### PROBLEM REQUIREMENTS:
Your job is to give again, exactly and with no additions, the lines in the records below from the one with "You are a GUI" through the one with "The width and height of the screenshot is (2151, 834).", both included. Omit the pictures.

Source data:

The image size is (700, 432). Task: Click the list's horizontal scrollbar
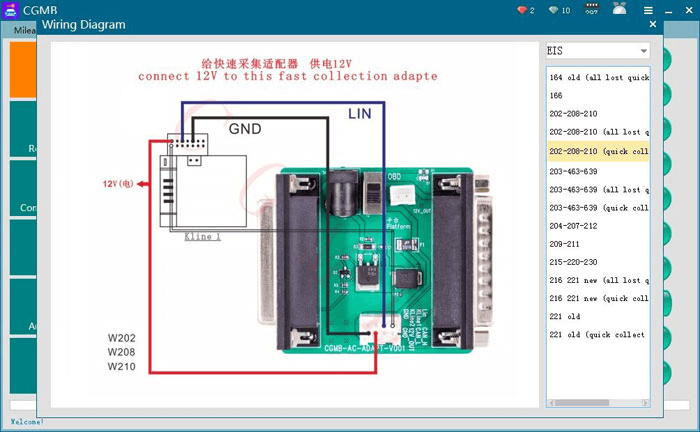(x=597, y=402)
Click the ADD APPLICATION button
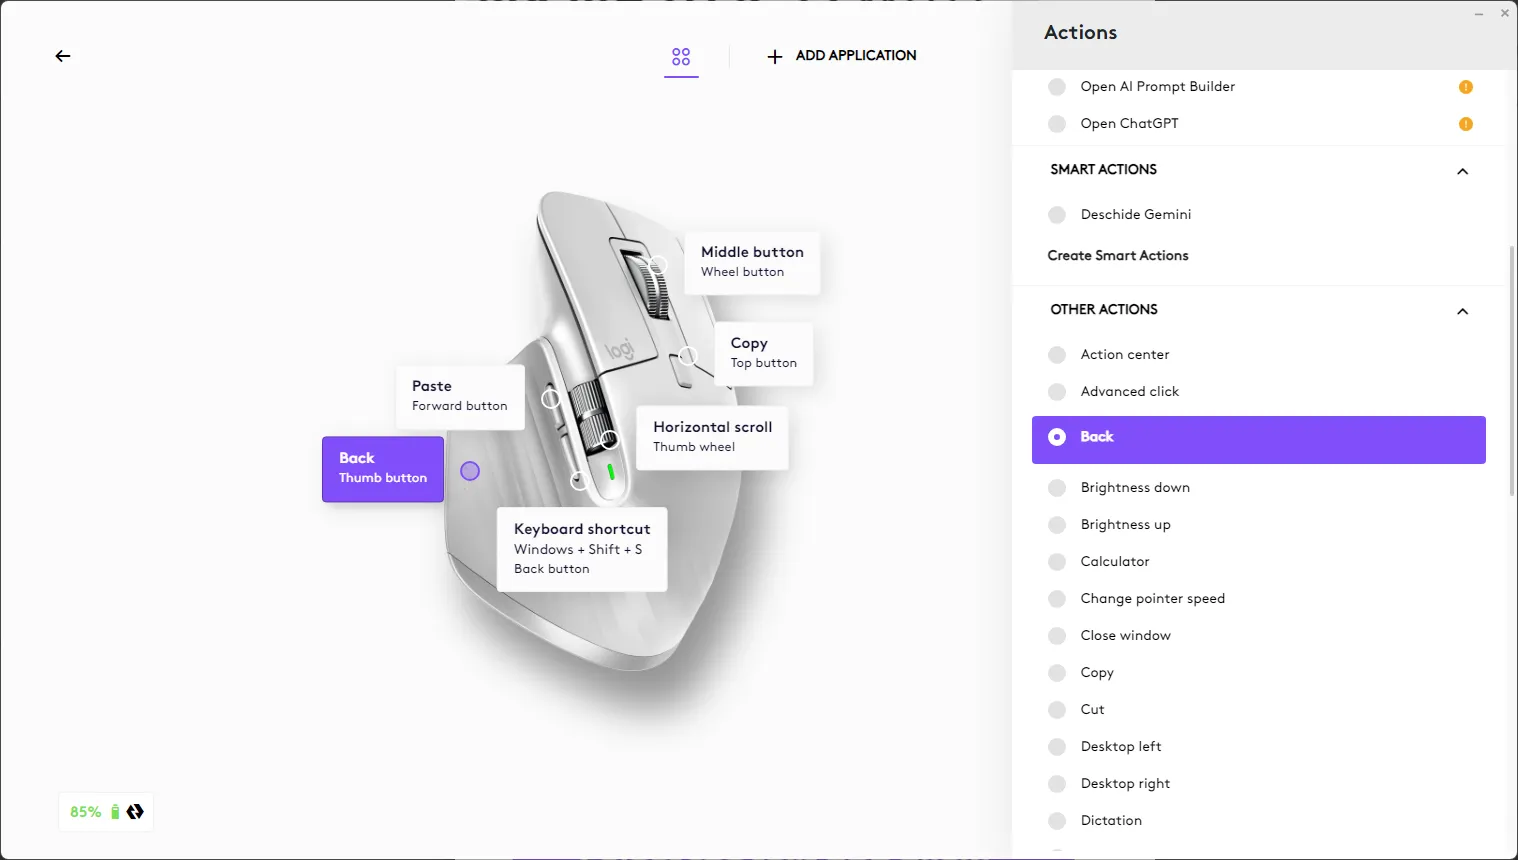The width and height of the screenshot is (1518, 860). pos(841,56)
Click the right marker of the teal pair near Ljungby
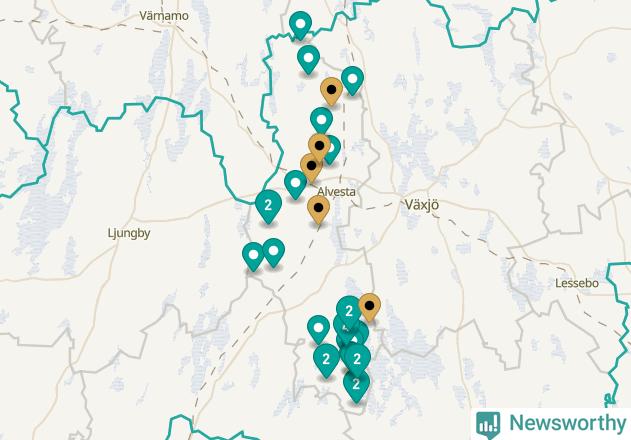 (x=274, y=252)
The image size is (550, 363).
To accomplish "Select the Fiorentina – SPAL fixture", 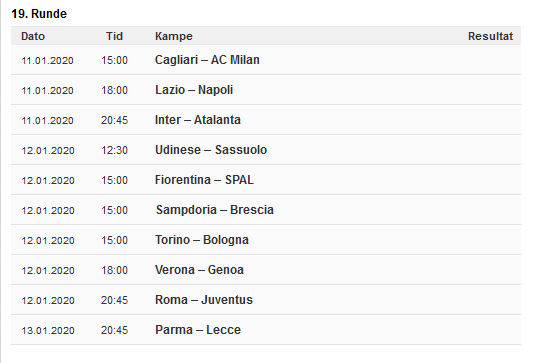I will click(204, 180).
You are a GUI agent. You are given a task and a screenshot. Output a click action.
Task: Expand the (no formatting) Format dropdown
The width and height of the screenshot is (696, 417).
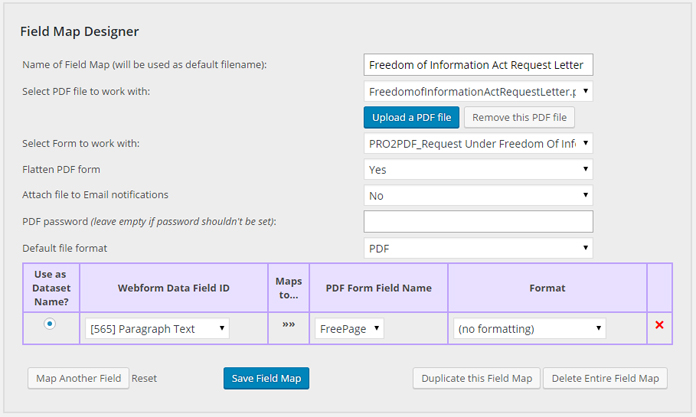point(529,328)
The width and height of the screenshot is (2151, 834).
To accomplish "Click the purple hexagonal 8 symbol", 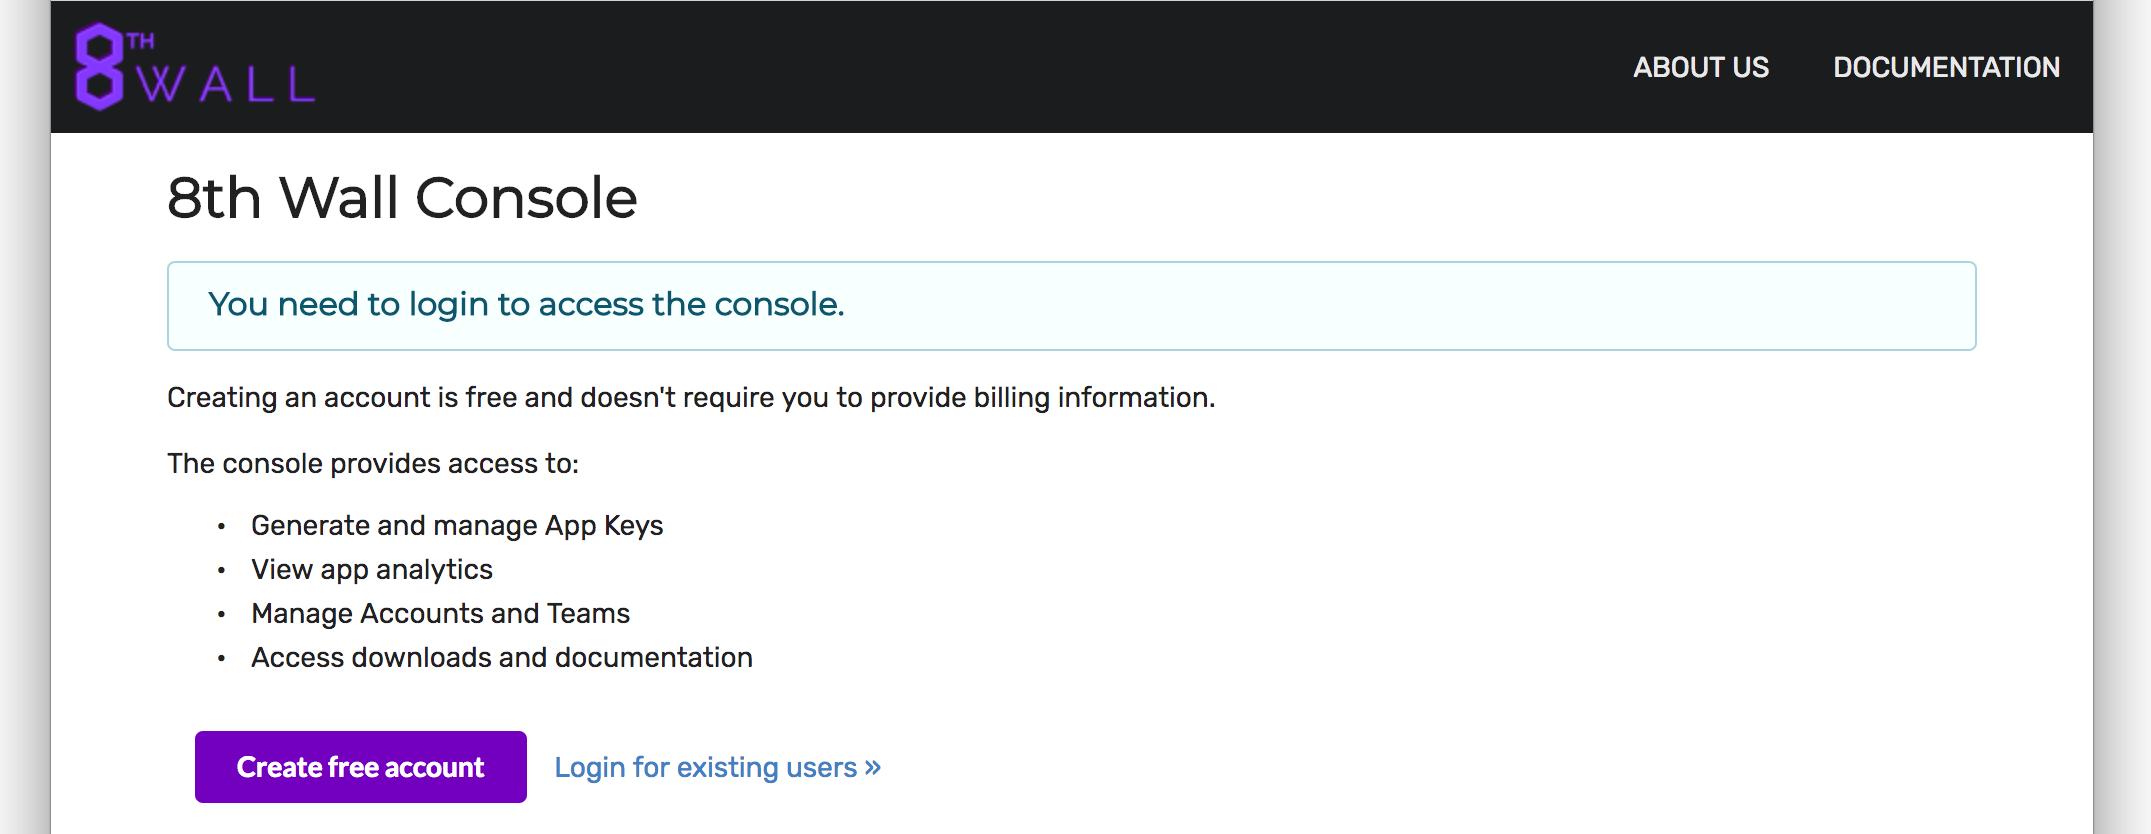I will click(x=99, y=67).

### RESULT OF THIS TASK:
You are a GUI agent. You are given a task and a screenshot. Output a click action.
Task: Expand the (no formatting) Format dropdown
The width and height of the screenshot is (696, 417).
point(529,328)
The width and height of the screenshot is (2151, 834).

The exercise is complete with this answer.